THE PRICE OF CONQUEST

You would think that after the ordeal of 1953, Charlie Houston would never have wanted to go near K2 again. On the contrary, the tragedy only deepened his fixation on the mountain. His passion for K2 was the equal of Mallory’s for Everest. Houston applied for and received a permit to put together yet another expedition in 1955.

In the meantime, however, Pakistan granted the Italians permission for the summer of 1954. After three expeditions, Americans may have come to feel that K2 was “their” mountain, but the Italians had a proprietary stake themselves in the world’s second-highest peak. On top of the pioneering effort by the Duke of the Abruzzi’s team in 1909, Italy had fielded a massive exploratory expedition to the region in 1929. Led by another nobleman, the Duke of Spoleto, this campaign remains somewhat mysterious. In K2: The Story of the Savage Mountain, Jim Curran calls it a “debacle,” and summarizes its history in a few pithy sentences:

Originally planned for 1928 to mark the tenth anniversary of the end of the First World War, the expedition was also to coincide with one to the North Pole. K2 and/or Broad Peak were to be the objectives but internal strife caused the grandiose project to be modified, and then postponed for a year. In the end it became lamely designated the “Italian Geographical Expedition to the Karakoram,” with no mountaineering objectives at all.

The leader of the 1954 expedition was Professor Ardito Desio, a geologist teaching at the University of Milan. (Desio would always insist that “Professor” be prefixed to his name.) Fifty-seven years old that summer, he was a tireless explorer of remote regions who had already led eleven scientific expeditions to Asia and Africa. His climbing résumé was distinctly thin, but, as he bragged in his thumbnail bio in the official book about the 1954 expedition, he was “the author of three hundred publications on geology, geography and paleontology.” Desio was also a veteran of the 1929 Karakoram adventure, during which he and a single companion had hiked up the Godwin Austen Glacier to its head, as they carefully studied the Abruzzi Ridge.

When the French team led by Maurice Herzog climbed Annapurna, in 1950—the first 8,000er ever to be ascended—that triumph had a gigantic impact on the people of France. The climbers returned to wild celebrations that diminished not at all over the subsequent months. It is not an exaggeration to say that Annapurna meant to France what putting the first man on the moon meant to America. And the reason for that frenzy had everything to do with France’s emergence from World War II as a battered country that had been occupied by the hated Nazis for four and a half years. The victory on Annapurna gave a whole nation an incalculable boost of self-esteem.

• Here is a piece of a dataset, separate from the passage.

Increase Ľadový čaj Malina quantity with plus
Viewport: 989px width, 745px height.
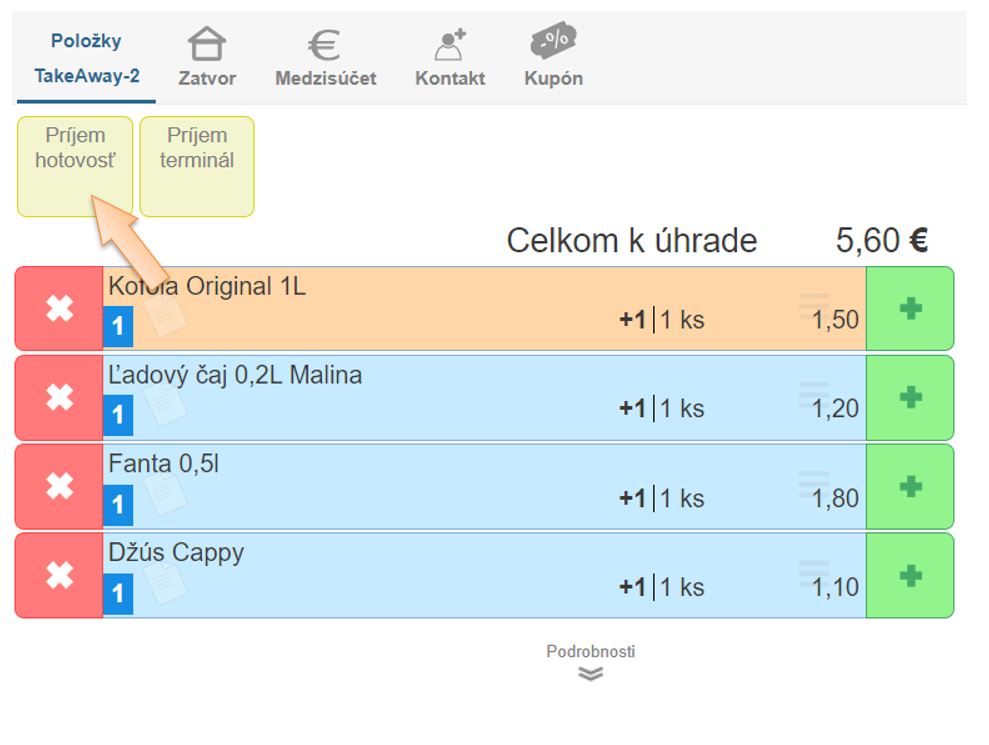point(909,398)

In its own way, Hillary and Tenzing’s ascent of Everest in 1953 had a comparable impact on the British public, especially when (thanks to a brilliant system of couriers and coded messages organized by the Times reporter James Morris) the news arrived back in England just in time to be announced in the middle of the coronation of Queen Elizabeth II. (One wag later called it “the last great day of the British Empire.”)

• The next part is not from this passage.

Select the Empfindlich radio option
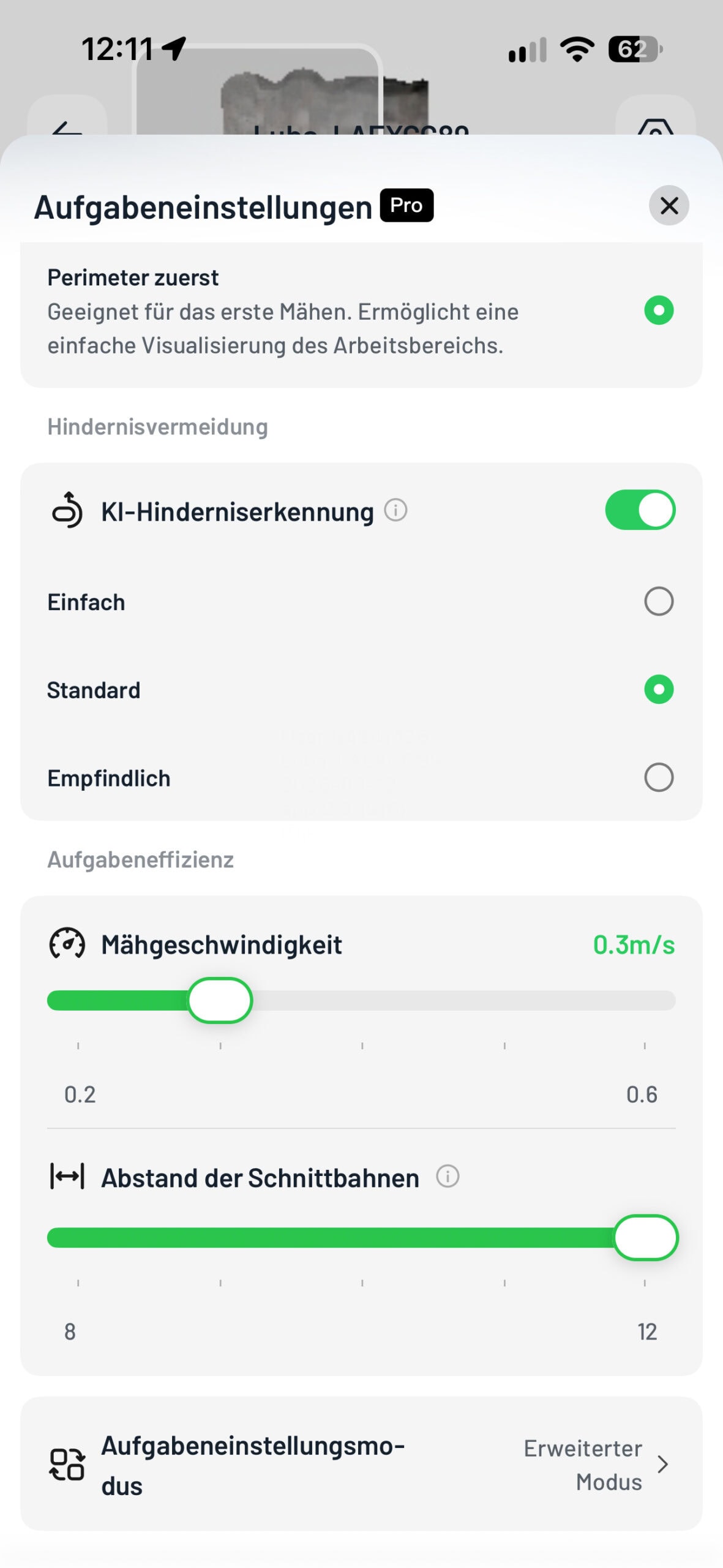Viewport: 723px width, 1568px height. 659,778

The 1950s were an intensely nationalistic decade, and the politics between countries inevitably crept into the world of sports. I wasn’t born until three years later, but some of my elders had vivid recollections of the 1956 Olympics, when the Russians and the Hungarians tried to kill each other in their water polo match.

Like France, but for different reasons, Italy was a battered country after World War II. Everyone old enough to have lived through it would never forget the sting of losing the war, climaxed by Mussolini’s body being hung upside down on a meat hook from the roof of a gas station in Milan. Professor Desio was thus fully aware of the potential value in national pride should Italians make the first ascent of K2.